---- RECORD EXCERPTS

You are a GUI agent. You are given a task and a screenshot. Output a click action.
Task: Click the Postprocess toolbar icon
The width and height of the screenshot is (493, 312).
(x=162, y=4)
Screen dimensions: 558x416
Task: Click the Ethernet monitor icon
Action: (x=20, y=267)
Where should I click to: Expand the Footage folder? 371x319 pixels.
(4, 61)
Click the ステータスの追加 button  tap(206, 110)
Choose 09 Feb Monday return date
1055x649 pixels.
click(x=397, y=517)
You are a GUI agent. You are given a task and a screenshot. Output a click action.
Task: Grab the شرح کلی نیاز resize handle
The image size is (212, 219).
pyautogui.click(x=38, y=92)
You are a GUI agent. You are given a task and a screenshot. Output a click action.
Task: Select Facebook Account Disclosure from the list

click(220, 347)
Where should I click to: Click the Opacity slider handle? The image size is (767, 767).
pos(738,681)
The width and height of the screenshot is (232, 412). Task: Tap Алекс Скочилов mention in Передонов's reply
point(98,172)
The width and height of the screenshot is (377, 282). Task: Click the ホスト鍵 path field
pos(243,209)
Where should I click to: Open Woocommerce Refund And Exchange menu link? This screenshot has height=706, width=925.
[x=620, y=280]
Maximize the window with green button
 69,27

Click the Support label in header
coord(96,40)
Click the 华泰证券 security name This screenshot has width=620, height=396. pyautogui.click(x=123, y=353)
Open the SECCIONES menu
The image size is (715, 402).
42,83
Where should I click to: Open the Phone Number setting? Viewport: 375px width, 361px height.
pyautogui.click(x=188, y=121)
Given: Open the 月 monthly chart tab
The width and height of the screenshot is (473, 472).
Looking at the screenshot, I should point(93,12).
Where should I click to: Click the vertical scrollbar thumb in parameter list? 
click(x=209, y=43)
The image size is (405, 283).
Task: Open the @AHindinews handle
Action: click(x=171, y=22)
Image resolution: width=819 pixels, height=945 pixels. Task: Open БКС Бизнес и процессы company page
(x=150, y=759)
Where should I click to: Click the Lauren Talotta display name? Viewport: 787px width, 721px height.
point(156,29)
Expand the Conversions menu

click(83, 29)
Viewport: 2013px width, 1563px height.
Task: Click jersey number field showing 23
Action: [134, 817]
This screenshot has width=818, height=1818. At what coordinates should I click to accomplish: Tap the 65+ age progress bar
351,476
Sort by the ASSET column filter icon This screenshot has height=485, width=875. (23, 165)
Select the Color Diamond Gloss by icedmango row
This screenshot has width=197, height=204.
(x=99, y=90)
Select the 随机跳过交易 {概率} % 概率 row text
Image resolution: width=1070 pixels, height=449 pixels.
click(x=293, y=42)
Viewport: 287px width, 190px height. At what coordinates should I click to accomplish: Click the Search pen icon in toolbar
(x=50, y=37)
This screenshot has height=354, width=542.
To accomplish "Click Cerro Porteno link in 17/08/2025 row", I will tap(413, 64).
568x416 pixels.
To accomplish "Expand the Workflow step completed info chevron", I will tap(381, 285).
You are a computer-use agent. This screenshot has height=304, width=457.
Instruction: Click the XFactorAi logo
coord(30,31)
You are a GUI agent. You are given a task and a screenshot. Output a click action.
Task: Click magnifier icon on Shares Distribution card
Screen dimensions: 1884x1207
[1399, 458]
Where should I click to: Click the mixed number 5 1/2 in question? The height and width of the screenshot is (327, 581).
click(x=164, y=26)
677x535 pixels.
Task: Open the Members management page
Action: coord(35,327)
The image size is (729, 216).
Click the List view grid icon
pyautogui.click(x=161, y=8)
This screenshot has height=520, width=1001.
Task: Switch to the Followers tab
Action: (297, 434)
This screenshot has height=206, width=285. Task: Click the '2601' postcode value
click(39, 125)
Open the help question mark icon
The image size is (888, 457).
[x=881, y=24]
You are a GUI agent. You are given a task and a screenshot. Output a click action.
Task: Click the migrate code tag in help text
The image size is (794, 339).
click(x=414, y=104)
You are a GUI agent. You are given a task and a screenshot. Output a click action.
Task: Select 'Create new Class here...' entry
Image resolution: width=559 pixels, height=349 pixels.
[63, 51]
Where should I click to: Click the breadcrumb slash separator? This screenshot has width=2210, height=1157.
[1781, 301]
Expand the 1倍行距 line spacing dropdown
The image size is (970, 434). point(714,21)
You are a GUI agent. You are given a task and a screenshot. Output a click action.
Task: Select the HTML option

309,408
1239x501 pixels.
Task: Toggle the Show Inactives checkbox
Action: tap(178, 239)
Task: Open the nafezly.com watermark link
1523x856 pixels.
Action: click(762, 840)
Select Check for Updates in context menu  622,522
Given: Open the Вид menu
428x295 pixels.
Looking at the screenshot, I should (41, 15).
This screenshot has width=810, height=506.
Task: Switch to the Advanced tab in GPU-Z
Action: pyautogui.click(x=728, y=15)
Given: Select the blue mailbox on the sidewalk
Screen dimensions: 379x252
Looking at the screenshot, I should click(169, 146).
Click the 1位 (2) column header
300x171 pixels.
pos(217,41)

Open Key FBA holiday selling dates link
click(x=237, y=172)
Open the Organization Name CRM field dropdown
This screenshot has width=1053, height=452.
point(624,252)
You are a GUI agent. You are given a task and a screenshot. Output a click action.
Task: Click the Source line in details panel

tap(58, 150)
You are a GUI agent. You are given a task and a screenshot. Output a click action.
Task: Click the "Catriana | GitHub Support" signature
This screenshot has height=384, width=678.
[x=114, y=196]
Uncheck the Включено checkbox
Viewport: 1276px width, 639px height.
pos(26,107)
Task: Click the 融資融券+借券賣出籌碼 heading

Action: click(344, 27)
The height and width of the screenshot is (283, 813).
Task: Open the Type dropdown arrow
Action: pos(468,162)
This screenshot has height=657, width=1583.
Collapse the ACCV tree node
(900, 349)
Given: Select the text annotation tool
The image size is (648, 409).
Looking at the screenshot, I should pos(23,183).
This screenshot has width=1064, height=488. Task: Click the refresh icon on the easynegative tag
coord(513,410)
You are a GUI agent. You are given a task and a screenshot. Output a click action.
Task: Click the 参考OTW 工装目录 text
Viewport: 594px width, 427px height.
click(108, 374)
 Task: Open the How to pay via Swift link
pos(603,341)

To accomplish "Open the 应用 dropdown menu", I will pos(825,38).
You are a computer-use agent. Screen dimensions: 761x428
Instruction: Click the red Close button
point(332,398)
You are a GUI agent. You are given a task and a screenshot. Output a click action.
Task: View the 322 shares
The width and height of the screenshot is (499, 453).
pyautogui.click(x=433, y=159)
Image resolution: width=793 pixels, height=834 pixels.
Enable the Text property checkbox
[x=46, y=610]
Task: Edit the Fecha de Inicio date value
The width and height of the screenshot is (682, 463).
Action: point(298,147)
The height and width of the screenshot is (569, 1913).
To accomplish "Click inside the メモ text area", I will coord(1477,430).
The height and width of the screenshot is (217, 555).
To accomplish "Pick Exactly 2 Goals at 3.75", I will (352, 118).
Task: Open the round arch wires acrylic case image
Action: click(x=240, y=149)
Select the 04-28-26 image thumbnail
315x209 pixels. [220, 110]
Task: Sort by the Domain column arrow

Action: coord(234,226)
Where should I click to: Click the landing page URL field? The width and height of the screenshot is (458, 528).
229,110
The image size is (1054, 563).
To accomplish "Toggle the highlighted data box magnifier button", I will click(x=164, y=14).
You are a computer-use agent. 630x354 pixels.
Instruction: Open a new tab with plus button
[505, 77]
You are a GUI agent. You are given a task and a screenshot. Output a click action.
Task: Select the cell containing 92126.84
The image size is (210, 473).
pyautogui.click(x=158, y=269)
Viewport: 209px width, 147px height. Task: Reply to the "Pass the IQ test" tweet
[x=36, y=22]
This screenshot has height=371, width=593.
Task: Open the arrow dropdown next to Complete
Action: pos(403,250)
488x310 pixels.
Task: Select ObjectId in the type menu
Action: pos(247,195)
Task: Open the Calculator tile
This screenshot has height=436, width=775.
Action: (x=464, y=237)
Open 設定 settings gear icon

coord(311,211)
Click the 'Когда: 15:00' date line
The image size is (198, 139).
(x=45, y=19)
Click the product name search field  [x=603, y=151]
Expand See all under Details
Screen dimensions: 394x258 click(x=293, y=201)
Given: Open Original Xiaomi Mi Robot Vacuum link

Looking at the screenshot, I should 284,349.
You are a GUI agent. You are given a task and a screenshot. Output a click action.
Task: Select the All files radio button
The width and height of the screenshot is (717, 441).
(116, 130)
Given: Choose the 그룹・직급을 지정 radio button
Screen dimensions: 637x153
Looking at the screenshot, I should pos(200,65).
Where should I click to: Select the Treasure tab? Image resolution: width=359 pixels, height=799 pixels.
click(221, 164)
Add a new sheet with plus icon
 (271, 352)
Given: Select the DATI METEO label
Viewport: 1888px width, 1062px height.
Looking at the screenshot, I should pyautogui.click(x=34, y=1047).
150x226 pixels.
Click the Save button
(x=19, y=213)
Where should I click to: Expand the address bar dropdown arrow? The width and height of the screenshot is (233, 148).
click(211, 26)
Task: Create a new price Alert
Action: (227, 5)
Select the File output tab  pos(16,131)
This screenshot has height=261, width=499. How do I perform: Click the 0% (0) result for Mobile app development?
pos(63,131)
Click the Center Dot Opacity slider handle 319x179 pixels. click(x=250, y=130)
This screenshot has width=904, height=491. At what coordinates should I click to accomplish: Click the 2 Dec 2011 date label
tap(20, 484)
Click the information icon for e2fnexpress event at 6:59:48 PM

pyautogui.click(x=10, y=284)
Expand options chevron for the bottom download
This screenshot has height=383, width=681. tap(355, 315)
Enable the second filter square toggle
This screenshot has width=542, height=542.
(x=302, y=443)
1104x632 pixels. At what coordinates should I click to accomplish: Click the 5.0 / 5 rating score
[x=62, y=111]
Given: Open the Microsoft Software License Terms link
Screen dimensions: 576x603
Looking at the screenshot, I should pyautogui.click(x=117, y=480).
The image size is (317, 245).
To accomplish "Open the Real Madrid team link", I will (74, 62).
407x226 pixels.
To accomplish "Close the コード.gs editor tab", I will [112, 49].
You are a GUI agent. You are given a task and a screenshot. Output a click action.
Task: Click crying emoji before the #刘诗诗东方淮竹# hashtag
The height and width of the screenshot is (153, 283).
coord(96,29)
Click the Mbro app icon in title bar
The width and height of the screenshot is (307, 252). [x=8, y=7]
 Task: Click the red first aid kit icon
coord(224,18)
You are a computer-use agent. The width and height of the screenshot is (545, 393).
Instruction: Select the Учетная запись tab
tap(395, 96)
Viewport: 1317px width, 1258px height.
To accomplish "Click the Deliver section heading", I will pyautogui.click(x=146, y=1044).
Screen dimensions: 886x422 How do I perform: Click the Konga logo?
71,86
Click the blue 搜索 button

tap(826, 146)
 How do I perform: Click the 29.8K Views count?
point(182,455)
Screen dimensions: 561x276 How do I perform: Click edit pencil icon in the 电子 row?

--------

# WHAT YOU ARE ASKED TO DO
Every line in the listing above that mentions "radio" should be returned.

# RESPONSE TO THE EXERCISE
Task: Select the All files radio button
Given: Choose the 그룹・직급을 지정 radio button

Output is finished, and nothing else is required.